Saved entries -
************
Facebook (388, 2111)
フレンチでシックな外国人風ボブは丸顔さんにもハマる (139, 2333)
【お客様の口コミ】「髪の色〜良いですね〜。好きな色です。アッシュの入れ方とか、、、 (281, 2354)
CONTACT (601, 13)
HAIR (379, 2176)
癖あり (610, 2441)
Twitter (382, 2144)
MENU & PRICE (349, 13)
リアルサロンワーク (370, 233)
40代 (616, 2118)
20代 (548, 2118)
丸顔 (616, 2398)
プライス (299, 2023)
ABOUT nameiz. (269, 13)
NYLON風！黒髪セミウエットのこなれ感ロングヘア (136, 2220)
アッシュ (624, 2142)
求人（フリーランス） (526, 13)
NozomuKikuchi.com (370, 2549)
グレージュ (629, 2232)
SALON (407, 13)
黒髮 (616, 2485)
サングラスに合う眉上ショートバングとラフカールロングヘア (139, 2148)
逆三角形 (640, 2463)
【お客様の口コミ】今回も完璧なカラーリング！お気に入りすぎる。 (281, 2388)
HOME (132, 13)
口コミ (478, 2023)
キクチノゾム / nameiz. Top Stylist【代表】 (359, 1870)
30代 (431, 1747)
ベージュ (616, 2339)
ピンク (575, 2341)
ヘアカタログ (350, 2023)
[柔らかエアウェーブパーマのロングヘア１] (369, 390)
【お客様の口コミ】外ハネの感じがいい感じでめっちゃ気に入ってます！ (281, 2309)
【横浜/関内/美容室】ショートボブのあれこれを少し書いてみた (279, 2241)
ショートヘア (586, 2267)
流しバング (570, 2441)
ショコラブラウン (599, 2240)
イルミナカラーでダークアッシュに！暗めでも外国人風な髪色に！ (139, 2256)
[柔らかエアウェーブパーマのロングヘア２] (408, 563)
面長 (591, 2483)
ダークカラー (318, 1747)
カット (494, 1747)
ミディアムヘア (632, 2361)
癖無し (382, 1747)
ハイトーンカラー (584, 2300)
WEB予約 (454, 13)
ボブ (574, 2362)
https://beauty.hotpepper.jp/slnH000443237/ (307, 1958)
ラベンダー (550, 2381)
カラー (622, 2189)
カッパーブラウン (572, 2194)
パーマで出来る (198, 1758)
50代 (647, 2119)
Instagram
************
REQUIRED WORK - In the records above, locate the lines holding the word "nameiz". Copy each of them.

TASK ANSWER -
ABOUT nameiz. (269, 13)
キクチノゾム / nameiz. Top Stylist【代表】 (359, 1870)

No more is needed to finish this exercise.